Given text
+ + + + + + +

# Greetings From Texas!



## TexanGeologist

Hello All!

Been lurking in the forum for a while and just wanted to say thanks for being here as a community. The fact this site exists is one of the major reasons we decided to get an Outback.

After much searching and debating, we are the proud owners of our new (to us) 2005 Outback 23RS. It's in amazing shape for its age and we love it so far but haven't had the chance to take her out yet. I'm still collecting some necessary accessories (cover, brake controller) and trouble-shooting what appears to be a faulty converter, but other than that, we are getting excited to try out our early Christmas gift to ourselves!

Hello and Merry Christmas to everyone.

-Derek


----------



## CamperAndy

Welcome and let us know if you have any questions.


----------



## H2oSprayer

Welcome to the group Derek and congratulations on the Christmas gift! The stock converters are notorious for going bad. I had an issue with the stock converter on my 2004 Outback 28BHS where it would cook the batteries. I ended up replacing it with a nice unit from Progressive MFG. In fact, when we took delivery of our new 2013 unit, one of the first things I did to it was replace the converter with one from Progressive. Be sure to review this thread for a step by step pictorial on swapping out a converter on an older unit.


----------



## TexanGeologist

H2oSprayer said:


> Welcome to the group Derek and congratulations on the Christmas gift! The stock converters are notorious for going bad. I had an issue with the stock converter on my 2004 Outback 28BHS where it would cook the batteries. I ended up replacing it with a nice unit from Progressive MFG. In fact, when we took delivery of our new 2013 unit, one of the first things I did to it was replace the converter with one from Progressive. Be sure to review this thread for a step by step pictorial on swapping out a converter on an older unit.

+ + + + + + +

Records provided
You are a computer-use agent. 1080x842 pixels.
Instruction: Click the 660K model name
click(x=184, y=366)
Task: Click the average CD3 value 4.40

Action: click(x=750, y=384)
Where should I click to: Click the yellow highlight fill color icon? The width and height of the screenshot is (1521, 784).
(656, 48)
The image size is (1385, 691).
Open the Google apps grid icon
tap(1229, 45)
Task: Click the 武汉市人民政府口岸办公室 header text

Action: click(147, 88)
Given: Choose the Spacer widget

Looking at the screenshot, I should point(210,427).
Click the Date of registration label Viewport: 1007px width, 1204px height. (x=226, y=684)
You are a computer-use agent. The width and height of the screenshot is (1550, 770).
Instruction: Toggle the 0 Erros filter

+ + + + + + +

Exercises
a. In the Outback forum thread, what trailer did Derek buy?
b. Extend the Outback forum thread from its last line, writing what follows the quoted post.

Results for each task
a. A 2005 Outback 23RS.

b.
Thank you for the warm welcome and advice. I don't mean for this to become a help thread but just for clarification, should the converter provide 12V power when on shore power and NO battery is connected OR does a battery always need to be connected and the converter charges the battery and all 12V power comes from battery?

Also, thanks for the link to thread with install pictures!

Would this be what I need and is this a good price?
http://www.ebay.com/itm/Progressive-Dynamics-Inteli-power-RV-Converter-PD9260-/381065502481?pt=Motors_RV_Trailer_Camper_Parts_Accessories&hash=item58b9461f11&vxp=mtr

Thanks again!


----------



## Texas Friends

Derek,

Welcome fellow Texan! and welcome to Outbackers!

Holler if you ever have any ?'s. They can usually get answered here pretty fast.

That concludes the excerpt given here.